QUOTED TEXT >>

Luckily its all on Clickbank. I dont trust this guy any more than the rest. What you've just said confirms it.

When I went to his site at noon, they did everything they could to stop me from leaving. They droped the price to $89, and then droped it again to $77, and then automaticaly redirected me to the payment form. Complete sleaze.

The account statements he posted on his site were as incomplete and unprovable as any. His video of real time trading could as easily have been an active backtest of a select time slot.

If your interested in how bad this game is getting read this one, copied from the FPA board, and watch out:

QUOTEJeff here, from Simple4XSystem with a warning about an EA that is currently on the market and being promoted by the usual suspects.

It's called FX Ultrabot, and the only good thing about this EA is it's name.

I was first introduced to this EA at the end of January. There were two things about this bot that really caught my eye:

First, the webpage was completely lacking all the usual crap that is supposed to get everyone excited and drooling over the prospect of sending the sellers their credit card numbers. No pictures of mansions, yachts, sports cars, 6" tall gold dollar signs. You know what I'm talking about. The same stuff all the other guys include on their sales pages.

The writing was very matter of fact and very easy to follow. They built a bot. It worked better then they ever imagined it would. They made a lot of money with it, and now they were going to share it with whomever wanted to make money trading forex.

So the webapge was very appealing to me.

But what really got me going were the backtests.

They included 10 YEARS worth of backtests on several different pairs, and this bot absolutely kicked butt every year that it ran. And for every pair.

Bob (my EA guy) got ahold of a copy and ran the backtests through several different brokers. While the numbers and prices were just a tad different with each broker (accounting for slightly different prices each broker posted at certain times of the day) the overall results were the same.

This EA managed to double your account every 3-4 months, every year that it ran.

I can honestly say I have never, EVER gotten truly excited over an EA before, until I started investigating Ultrabot. Bob and I were burning up the wires between us, constantly tweaking and testing the bot under a variety of circumstances, and it held up through every one of our tests.

On a Friday afternoon, after a week of playing with this thing in backtests, I told Bob that I was ready to buy my own copy and start running it on my live account. I could not find a single thing wrong with this bot, and since it was a "swing trader" there would be no way for any broker to monkey around with spreads and such to limit our use (and our profits).

But Saturday morning I woke up coughing (as usual) and in a bad mood. And I had to admit that there was just something about Ultrabot that wasn't computing for me.

It was a perfect bot. Maybe too perfect. And that was what kept eating away at me..

I thought about it all day Saturday and well into Sunday. Then an idea popped into my head.

I sent Bob a question: Is it possible to build an EA so that it only trades on the days and times you tell it to, so that you can manually go back in the charts and find the good trades, and tell it to only take those trades?

He thought it was possible, so he did some magic on the program and got to take a look inside the guts of the EA.

And what do you know!

Inside a DLL file was a program that told the EA to buy/sell each particular pair on a certain date at a certain time (this going backwards in time). It then told the EA to close out the trade on a certain date at a certain time.

DATA LISTING >>
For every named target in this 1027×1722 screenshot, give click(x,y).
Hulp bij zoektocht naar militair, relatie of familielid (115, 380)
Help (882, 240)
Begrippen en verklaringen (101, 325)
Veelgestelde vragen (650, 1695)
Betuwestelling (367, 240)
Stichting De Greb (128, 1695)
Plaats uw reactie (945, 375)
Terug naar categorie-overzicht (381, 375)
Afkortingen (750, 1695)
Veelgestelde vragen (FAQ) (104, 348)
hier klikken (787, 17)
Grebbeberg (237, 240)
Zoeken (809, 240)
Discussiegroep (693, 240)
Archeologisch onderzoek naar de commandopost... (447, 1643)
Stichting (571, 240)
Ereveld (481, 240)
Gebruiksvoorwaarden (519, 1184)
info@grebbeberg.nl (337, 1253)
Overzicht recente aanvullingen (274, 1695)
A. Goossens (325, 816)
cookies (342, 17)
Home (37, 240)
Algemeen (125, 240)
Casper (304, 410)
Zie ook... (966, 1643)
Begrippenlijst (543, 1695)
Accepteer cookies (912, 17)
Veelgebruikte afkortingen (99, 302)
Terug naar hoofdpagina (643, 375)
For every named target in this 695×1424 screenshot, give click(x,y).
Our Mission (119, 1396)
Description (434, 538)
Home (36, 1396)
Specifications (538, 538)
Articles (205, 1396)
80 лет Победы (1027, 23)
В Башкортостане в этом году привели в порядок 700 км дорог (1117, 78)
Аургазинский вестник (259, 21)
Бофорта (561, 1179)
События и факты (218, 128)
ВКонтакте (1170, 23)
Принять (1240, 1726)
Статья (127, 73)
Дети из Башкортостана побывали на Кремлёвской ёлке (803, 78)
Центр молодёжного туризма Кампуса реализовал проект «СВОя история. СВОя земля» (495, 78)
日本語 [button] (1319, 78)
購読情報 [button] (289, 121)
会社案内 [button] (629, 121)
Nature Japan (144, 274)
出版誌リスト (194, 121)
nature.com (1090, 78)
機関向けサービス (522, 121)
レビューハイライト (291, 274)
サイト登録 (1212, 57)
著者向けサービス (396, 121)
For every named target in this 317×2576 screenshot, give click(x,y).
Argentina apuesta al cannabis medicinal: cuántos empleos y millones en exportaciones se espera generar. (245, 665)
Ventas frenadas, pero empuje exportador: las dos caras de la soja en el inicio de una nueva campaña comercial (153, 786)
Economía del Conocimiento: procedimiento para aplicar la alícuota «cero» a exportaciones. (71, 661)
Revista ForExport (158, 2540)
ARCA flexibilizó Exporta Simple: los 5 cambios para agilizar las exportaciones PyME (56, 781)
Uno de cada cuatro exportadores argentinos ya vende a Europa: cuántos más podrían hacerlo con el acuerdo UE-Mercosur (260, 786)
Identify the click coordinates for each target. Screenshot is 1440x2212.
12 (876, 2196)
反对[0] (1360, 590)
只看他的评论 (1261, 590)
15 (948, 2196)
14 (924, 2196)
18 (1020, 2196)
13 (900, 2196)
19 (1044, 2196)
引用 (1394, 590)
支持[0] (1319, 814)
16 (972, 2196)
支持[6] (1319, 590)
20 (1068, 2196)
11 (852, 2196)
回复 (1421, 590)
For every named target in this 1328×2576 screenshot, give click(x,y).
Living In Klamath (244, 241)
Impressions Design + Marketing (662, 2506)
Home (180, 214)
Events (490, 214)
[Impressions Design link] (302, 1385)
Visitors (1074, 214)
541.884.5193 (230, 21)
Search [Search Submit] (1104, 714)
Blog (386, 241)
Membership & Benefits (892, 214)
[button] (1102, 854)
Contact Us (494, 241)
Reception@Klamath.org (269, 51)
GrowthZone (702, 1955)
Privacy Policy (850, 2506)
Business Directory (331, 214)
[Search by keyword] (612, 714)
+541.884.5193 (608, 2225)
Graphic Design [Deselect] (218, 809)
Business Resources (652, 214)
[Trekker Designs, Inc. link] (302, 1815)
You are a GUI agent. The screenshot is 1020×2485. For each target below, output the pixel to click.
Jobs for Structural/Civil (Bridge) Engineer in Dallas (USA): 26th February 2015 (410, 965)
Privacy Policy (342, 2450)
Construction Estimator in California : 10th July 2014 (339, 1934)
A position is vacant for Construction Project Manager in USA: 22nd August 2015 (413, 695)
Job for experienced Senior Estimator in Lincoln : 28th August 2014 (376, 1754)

EXERCISE INSTRUCTIONS >>
1 > According to the forum post about FX Ultrabot, how many years of backtests did the bot's webpage include?
2 > Replace "exportaciones" with "ventas externas" in the records, starting at the line that contains "Nature Japan (144, 274)" and ending at the line that contains "15 (948, 2196)", and return only those lines.
The text and the records have no connection to each other.

ANSWERS TO THE PROBLEMS >>
1 > 10 years.

2 >
Nature Japan (144, 274)
出版誌リスト (194, 121)
nature.com (1090, 78)
機関向けサービス (522, 121)
レビューハイライト (291, 274)
サイト登録 (1212, 57)
著者向けサービス (396, 121)
For every named target in this 317×2576 screenshot, give click(x,y).
Argentina apuesta al cannabis medicinal: cuántos empleos y millones en ventas externas se espera generar. (245, 665)
Ventas frenadas, pero empuje exportador: las dos caras de la soja en el inicio de una nueva campaña comercial (153, 786)
Economía del Conocimiento: procedimiento para aplicar la alícuota «cero» a ventas externas. (71, 661)
Revista ForExport (158, 2540)
ARCA flexibilizó Exporta Simple: los 5 cambios para agilizar las ventas externas PyME (56, 781)
Uno de cada cuatro exportadores argentinos ya vende a Europa: cuántos más podrían hacerlo con el acuerdo UE-Mercosur (260, 786)
Identify the click coordinates for each target. Screenshot is 1440x2212.
12 (876, 2196)
反对[0] (1360, 590)
只看他的评论 (1261, 590)
15 (948, 2196)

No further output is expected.